Feeling British argues that the discourse of sympathy both encourages and problematizes a sense of shared national identity in eighteenth-century and Romantic British literature and culture. Although the 1707 Act of Union officially joined England and Scotland, government policy alone could not overcome centuries of feuding and ill will between these nations. Accordingly, the literary public sphere became a vital arena for the development and promotion of a new national identity, Britishness. Feeling British starts by examining the political implications of the Scottish Enlightenment's theorizations of sympathy the mechanism by which emotions are shared between people. From these philosophical beginnings, this study tracks how sympathetic discourse is deployed by a variety of authors - including Defoe, Smollett, Johnson, Wordsworth, and Scott - invested in constructing, but also in questioning, an inclusive sense of what it means to be British.

New Contexts for Eighteenth-Century British Fiction

Author : Christopher D. Johnson
Publisher : University of Delaware
Page : 382 pages
File Size : 22,41 MB
Release : 2011-04-18
Category : Literary Collections
ISBN : 1611490413

GET BOOK

New Contexts for Eighteenth-Century British Fiction is a collection of thirteen essays honoring Professor Jerry C. Beasley, who retired from the University of Delaware in 2005. The essays, written by friends, collaborators and former students, reflect the scholarly interests that defined Professor Beasley's career and point to new directions of critical inquiry.
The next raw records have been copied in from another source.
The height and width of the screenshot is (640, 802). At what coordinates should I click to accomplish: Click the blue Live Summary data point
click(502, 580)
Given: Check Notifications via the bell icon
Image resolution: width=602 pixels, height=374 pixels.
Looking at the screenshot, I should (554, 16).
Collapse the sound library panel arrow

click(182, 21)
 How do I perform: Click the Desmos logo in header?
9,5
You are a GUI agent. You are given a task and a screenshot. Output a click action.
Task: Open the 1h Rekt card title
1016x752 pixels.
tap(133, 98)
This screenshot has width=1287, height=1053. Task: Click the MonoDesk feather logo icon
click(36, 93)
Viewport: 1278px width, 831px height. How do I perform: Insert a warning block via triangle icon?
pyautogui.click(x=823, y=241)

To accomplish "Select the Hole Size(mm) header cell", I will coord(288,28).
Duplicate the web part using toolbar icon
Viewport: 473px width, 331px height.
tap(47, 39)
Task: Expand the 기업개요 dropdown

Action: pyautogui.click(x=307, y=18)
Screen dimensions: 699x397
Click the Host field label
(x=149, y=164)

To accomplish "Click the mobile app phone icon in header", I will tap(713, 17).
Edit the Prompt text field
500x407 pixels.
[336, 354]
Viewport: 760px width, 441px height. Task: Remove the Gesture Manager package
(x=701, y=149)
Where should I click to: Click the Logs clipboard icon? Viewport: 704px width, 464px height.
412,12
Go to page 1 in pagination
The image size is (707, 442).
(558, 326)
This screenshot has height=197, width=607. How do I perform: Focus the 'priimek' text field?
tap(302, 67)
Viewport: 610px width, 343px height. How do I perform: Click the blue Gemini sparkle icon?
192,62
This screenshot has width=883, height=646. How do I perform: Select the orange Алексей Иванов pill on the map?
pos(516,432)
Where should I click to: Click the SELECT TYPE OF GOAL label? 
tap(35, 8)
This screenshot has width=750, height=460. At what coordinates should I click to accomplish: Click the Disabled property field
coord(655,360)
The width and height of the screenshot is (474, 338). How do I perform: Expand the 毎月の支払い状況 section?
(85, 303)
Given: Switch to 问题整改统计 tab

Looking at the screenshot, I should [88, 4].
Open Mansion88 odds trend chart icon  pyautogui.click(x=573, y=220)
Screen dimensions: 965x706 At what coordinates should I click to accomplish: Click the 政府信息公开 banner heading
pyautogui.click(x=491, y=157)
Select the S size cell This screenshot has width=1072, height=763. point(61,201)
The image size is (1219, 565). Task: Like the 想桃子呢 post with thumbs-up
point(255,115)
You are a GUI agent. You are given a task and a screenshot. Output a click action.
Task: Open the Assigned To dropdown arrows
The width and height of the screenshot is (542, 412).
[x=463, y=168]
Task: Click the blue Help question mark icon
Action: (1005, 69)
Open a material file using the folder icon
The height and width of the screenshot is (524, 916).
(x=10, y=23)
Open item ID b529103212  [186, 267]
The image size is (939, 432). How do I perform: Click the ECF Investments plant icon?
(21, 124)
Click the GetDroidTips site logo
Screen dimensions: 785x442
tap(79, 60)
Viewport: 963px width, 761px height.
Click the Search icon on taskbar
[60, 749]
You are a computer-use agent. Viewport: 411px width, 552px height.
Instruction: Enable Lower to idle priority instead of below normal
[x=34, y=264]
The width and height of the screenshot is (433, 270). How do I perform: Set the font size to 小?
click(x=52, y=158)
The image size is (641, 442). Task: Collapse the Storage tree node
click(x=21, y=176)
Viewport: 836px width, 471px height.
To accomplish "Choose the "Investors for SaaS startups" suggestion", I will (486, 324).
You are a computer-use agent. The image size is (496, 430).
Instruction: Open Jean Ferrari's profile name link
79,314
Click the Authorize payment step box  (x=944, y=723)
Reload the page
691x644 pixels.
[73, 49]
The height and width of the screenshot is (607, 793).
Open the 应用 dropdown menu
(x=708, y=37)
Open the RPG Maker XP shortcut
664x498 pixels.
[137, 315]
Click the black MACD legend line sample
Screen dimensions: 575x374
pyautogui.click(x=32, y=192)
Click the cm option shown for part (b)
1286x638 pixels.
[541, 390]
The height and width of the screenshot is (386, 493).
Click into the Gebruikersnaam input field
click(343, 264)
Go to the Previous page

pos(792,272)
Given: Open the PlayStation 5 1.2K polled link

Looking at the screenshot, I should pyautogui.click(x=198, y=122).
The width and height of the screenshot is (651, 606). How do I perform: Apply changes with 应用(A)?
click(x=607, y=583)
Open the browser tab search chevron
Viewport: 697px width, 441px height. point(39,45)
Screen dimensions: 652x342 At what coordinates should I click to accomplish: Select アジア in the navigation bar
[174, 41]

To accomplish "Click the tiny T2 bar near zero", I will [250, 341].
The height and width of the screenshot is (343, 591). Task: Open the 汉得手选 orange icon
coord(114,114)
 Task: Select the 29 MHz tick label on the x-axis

The initial essays, which discuss Tobias Smollett, Elizabeth Singer Rowe, and Samuel Richardson, suggest new directions in biographical writing, including the intriguing discourse of 'life writing' explored by Paula Backscheider. Subsequent essays enrich understandings of eighteenth-century fiction by examining lesser-known works by Jane Barker, Eliza Haywood, and Charlotte Lennox. Many of the essays, especially those that focus on Smollett, use political pamphlets, material artifacts, and urban legends to place familiar novels in new contexts. The collection's final essay demonstrates the vital importance of bibliographic study.

The Grammar of Empire in Eighteenth-Century British Writing

Author : Janet Sorensen
Publisher : Cambridge University Press
Page : 350 pages
File Size : 38,91 MB
Release : 2000-10-19
Category : History
ISBN : 9780521653275

GET BOOK

This study, first published in 2000, examines the role of language as an instrument of empire in eighteenth-century British literature.

A Race of Female Patriots

Author : Brett D. Wilson
Publisher : Lexington Books
Page : 311 pages
File Size : 25,34 MB
Release : 2012
Category : Drama
ISBN : 1611483646

GET BOOK

A Race of Female Patriots is a study of tragic drama after the Glorious Revolution of 1688 that yields new insight into women's involvement in the public sphere and the political and aesthetic significance of feeling.